Quillaja

Scientific Name(s): Quillaja saponaria Molina. Family: Rosaceae

Common Name(s): Quillaja , soapbark , soap tree , murillo bark , Panama bark , China bark 1

Uses

Reports show that quillaja can depress cardiac and respiratory activity and induce localized irritation and sneezing.

Dosing

There is no clinical evidence to support specific dosage recommendations for quillaja bark. It is a cardiac and respiratory depressant and is not indicated for internal use.

Contraindications

Contraindications have not yet been identified.

Pregnancy/Lactation

Information regarding safety and efficacy in pregnancy and lactation is lacking.

Interactions

None well documented.

Adverse Reactions

Quillaja is not considered safe for human use. The ingestion of the quillaja bark results in liver damage, gastric pain, diarrhea, hemolysis, respiratory failure, convulsions, and coma.

Toxicology

Quillaja saponin is highly toxic.

Botany

Quillaja is a large evergreen tree with shiny thick leaves. The generic name is derived from the Chilean word quillean, to wash, from the use made of the bark. Although it is native to Chile and Peru, it is now widely cultivated in southern California. The inner bark is separated from the cork and collected for commercial use. It has an acrid, astringent taste. 2

History

Quillaja has been used in traditional medicine to relieve cough and bronchitis, and topically to relieve scalp itchiness and dandruff. 1 , 3 The bark has been used by South Americans to aid in washing clothes. 3 Quillaja extracts are approved for food use and are used as foaming agents in some carbonated beverages and cocktail mixes. They are typically used in concentrations of about 0.01%. 1

Chemistry

Quillaja contains about 10% saponins. 2 These consist primarily of glycosides of quillaic acid (quillaja sapogenin, hydroxygypsogenin). 1 , 2 Quillaja saponin has been shown to be a mixture of acetylated triterpenoid oligoglycosides. 2 In addition, the bark contains tannin, calcium oxalate and numerous additional components. 1

A highly purified saponin, designated QS-21, has been used as an adjuvant to enhance the activity of viral vaccines. 4 This saponin has been found to be a combination of two structural isomers. 5

Uses and Pharmacology

The saponins derived from quillaja or its powdered bark can induce localized irritation and are also strong sneeze inducers. 1 Although the saponin is too irritating to the stomach and too strongly hemolytic to be ingested, it nevertheless has been shown to possess expectorant effects.

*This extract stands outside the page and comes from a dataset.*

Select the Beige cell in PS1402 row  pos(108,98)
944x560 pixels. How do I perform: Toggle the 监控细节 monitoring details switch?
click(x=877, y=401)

The saponin depresses cardiac and respiratory activity. 1

Clinical data

Research reveals no clinical data regarding the use of quillaja. As noted above, a number of saponins have been derived from quillaja that serve as adjuvants when coadministered with certain vaccines. These saponins have been shown to boost antibody levels by 100-fold or more when used in the mouse. 6

Dosage

There is no clinical evidence to support specific dosage recommendations for quillaja bark. It is a cardiac and respiratory depressant and is not indicated for internal use.

Pregnancy/Lactation

Information regarding safety and efficacy in pregnancy and lactation is lacking.

Interactions

None well documented.

Adverse Reactions

Quillaja is not considered safe for human use. The ingestion of the quillaja bark results in liver damage, gastric pain, diarrhea, hemolysis, respiratory failure, convulsions, and coma.

Toxicology

The effects of chronic low-low ingestion of quillaja are not well-defined. However, a short-term study in rats and long-term study in mice indicate that quillaja saponins are nontoxic. 1

Quillaja saponin (sapotoxin) is reported to be highly toxic. 3 Severe toxic effects following the ingestion of large doses of the bark include liver damage, gastric pain, diarrhea, hemolysis, respiratory failure, convulsions and coma. 1 Digitalis may stabilize cardiac involvement. 3

Bibliography

1. Leung AY. Encyclopedia of Common Natural Ingredients Used in Food, Drugs and Cosmetics . New York, NY: J. Wiley and Sons, 1980.
2. Evans WC. Trease and Evans' Pharmacognosy , 13th ed. London: Balliere Tindall, 1989.
3. Duke JA. Handbook of Medicinal Herbs . Boca Raton, FL: CRC Press, 1985.
4. Kensil CR, et al. J Am Vet Med Assoc . 1991;199:1423.
5. Soltysik S, et al. Ann N Y Acad Sci . 1993;690:392.
6. Kensil CR, et al. J Immunol . 1991;146:431.